Apuntes sobre Bahía Blanca

Por Marcelo Chata García
Bahía Blanca nos duele. Por suerte también nos moviliza y el espíritu solidario dice presente. Poco me une con esa ciudad: una amiga de la Facultad, un congreso de Organización Industrial en el '23, y mi padrino, declarado hincha de Olimpo.
Bahía Blanca es también una advertencia, una sombra que se proyecta sobre nuestra cotidianeidad. Como lo fue el Covid –aunque quisiéramos sentirlo lejos y superado-, nos abre a la incertidumbre de un planeta que da señales de agotamiento. Venimos de unos años de sequía; ahora inundación. Es verdad que no es la primera vez que pasa. Hubo inundaciones en el pasado, como también sequías. Pero estos fenómenos extremos comienzan a ocurrir con mayor asiduidad.
Nos vamos acostumbrando a los veranos de 40°. Quizá el aire, la pileta o los viajes de vacaciones nos puedan hacer fingir demencia. Hasta que los cortes de luz, la escases de agua o la crisis económica nos impiden escapar de lo evidente. Negar el cambio climático es eso: fingir demencia. No es extraño que lo nieguen los líderes políticos más dementes.
Faltan obras públicas para evitar o minimizar los daños de una inundación; sí. Y aun así nos queda la sensación de que no se trata de sumar obras sobre obras.
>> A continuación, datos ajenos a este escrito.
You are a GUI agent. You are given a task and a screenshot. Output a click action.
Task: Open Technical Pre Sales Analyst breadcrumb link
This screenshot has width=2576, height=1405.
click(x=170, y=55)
Que son parches de infraestructura necesarios, pero solo eso, parches, recursos paliativos, soluciones tecnológicas que procuran adaptar nuestro medio a las nuevas condiciones. Hace falta más.
Bahía Blanca no hizo nada para que le ocurriera lo que le pasó; o nada en particular. Nada en términos de causa y efecto. En todo caso, hace lo que hacemos todos. Sucede que las consecuencias del cambio climático no ocurren directamente en los lugares donde más se generan actividades que dañan al planeta. De hecho, los cálculos de emisión de carbono muestran que son los países desarrollados, de la OCDE, aquellos que más contribuyen a ocasionar el cambio climático; sin embargo, los eventos climáticos extremos ocurren mayormente en países con Índice de Desarrollo Humano bajo o medio.
El mundo es interdependiente. Es preciso tomar acciones locales, pero también coordinar acciones regionales y globales. ¿Puede el mercado gestionar de manera eficiente las transformaciones necesarias en este mundo interrelacionado? ¿Puede ser la búsqueda individual de maximización de beneficios y minimización de costos la única guía frente a los desafíos que tenemos delante? Es cierto, los eventos extremos afectan gravemente al capital privado, le genera pérdidas enormes, y eso lleva a muchas empresas a encarar programas para reducir su impacto sobre el medio, ya sea con energías verdes, los materiales que utilizan o el reciclaje. Se generan también, articulaciones en las cadenas globales, empresas que exigen a sus proveedores ciertos tratamientos o ciertas tecnologías menos dañinas, incentivando al cambio a otras empresas que quizá por propia motivación no lo harían. ¿Eso alcanza para pensar que se harán cargo de manera privada –cuando puedan monetizarlo- de las obras públicas preventivas, o harán sólo las que cuiden su patrimonio?
Otra estrategia son los seguros. Pero ni todas las empresas ni todos los individuos pueden acceder a seguros sobre las amenazas del cambio climático. Quedan expuestos.
Todo parece indicar que vamos a necesitar del Estado que están destruyendo. Y no solo los diferentes niveles jurisdiccionales de un país –municipal, provincial, nacional-, sino las instancias internacionales que están desfinanciando. Los estudios muestran que si un país pone normas rígidas para cuidar el medio ambiente, muchas empresas toman la opción de reubicar sus actividades en países con regímenes más laxos o con menos capacidad de control. Por lo tanto, lo que ya no producen dentro de sus fronteras, deben importarlo con la carga de emisión de gases de efecto invernadero incluido. Parece que no hay forma, debemos actuar como especie.
Esto amerita la pregunta sobre si los líderes políticos que tenemos son idóneos para dirigir las acciones necesarias del Antropoceno. Si las instituciones actuales, así como funcionan, nos dan garantías. La duda está justificada. Más que discursos mesiánicos sobre el libre mercado, se requieren nuevas y buenas articulaciones entre sectores privados y políticas públicas. Y, sobre todo, fortalecer la capacidad de participación de la población, para enriquecer la búsqueda de soluciones con nuevas ideas, para establecer mecanismos de control a uno y otro sector, y para que todos seamos partícipes y nadie quede excluido.